Overall, Tagliamonte’s account of the history and development of sociolinguistics provides a succinct and easily accessible avenue through which to learn about the intellectual history of the discipline. The author certainly achieves her stated goal of telling the story of the discipline, and the inclusion of narrative excerpts from figures in the field provides a unique way to learn about how sociolinguistics has grown since its inception. However, the book’s structure and the fact that it is written in an almost novelistic style represents one of the major obstacles in working through the text. While the book reads very easily, the novelistic style can also prove to be somewhat cumbersome and at times the text feels disjointed. In the end though, this does not ultimately detract from the value of the book. One other unique feature of Making Waves is the audio clips of narrative excerpts from the book that are available online through the book’s Wiley companion site (http://www.wiley.com//legacy/wileychi/tagliamonte/).

Making Waves serves as a useful introduction to some of the major theoretical tenets of the field. This text would prove to be useful for undergraduates just beginning to wade into sociolinguistics who are looking for an accessible path towards some of the discipline’s theoretical underpinnings. At the same time, graduate students interested in sociolinguistics will find the book useful because it allows them to hear from the founders of the discipline, providing insights about conducting research and the scientific enterprise more generally. In addition, more senior scholars of sociolinguistics, linguistic anthropology, or related disciplines will find the book insightful as a fairly broad overview of how the field developed. Making Waves provides an important and useful form of documentation for how sociolinguistics has grown so rapidly over the past five decades and where variationist sociolinguistics in particular seems to be heading in the years to come.

REFERENCES

Eckert, Penelope. 1989. The whole woman: Sex and gender differences in variation. Language Variation and Change 1(3). 245–267.


Johnson, Daniel E. 2009. Getting off the GoldVarb standard: Introducing Rbrul for mixed effects variable rule analysis. Language and Linguistics Compass 3(1). 359–383.

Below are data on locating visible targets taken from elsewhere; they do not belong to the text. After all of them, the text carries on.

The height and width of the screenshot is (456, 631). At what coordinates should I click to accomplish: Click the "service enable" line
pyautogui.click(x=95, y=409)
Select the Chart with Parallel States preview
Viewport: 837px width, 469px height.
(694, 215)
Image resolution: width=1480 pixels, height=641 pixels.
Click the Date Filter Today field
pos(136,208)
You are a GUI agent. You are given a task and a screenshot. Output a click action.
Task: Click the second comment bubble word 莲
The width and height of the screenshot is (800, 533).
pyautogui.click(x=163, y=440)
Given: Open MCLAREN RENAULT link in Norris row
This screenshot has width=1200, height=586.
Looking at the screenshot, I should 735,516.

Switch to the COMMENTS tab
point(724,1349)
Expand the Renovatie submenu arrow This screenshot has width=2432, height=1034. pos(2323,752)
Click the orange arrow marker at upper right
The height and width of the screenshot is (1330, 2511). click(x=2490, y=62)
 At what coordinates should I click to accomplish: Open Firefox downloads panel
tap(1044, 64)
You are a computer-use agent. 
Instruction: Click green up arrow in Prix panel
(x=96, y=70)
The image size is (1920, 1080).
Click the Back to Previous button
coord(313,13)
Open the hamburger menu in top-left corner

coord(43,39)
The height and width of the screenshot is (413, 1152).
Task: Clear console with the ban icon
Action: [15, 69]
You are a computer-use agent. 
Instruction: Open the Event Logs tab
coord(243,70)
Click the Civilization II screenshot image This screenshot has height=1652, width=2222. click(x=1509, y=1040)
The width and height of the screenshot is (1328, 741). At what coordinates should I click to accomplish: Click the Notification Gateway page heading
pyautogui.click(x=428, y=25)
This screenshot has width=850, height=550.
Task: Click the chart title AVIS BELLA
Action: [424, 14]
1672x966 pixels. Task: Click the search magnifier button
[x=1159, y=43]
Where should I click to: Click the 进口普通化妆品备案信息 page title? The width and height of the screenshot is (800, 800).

Milroy, Lesley. 1980. Language and social networks. Baltimore, MD: University Park Press.

Labov, William. 1963. The social motivation of a sound change. Word 19. 273–309.

Labov, William. 1966. The social stratification of English in New York City. Washington,
DC: Center for Applied Linguistics.

Weinreich, Uriel, Labov, William, & Herzog, Marvin. 1968. Empirical foundations for a theory of language change. In Lehmann, W. P. & Malkiel, Y. (Eds.) Directions for historical linguistics. 95–188. Austin: University of Texas Press.
 
ABOUT THE REVIEWER:
William Cotter is a joint PhD student in Anthropology and Linguistics at the University of Arizona. His research focuses on contact between dialects of Palestinian Arabic in the Gaza Strip and in particular the sociophonetic outcomes of these forms of contact. More broadly, his work asks how protracted political conflict and forced migration influence language change in this community.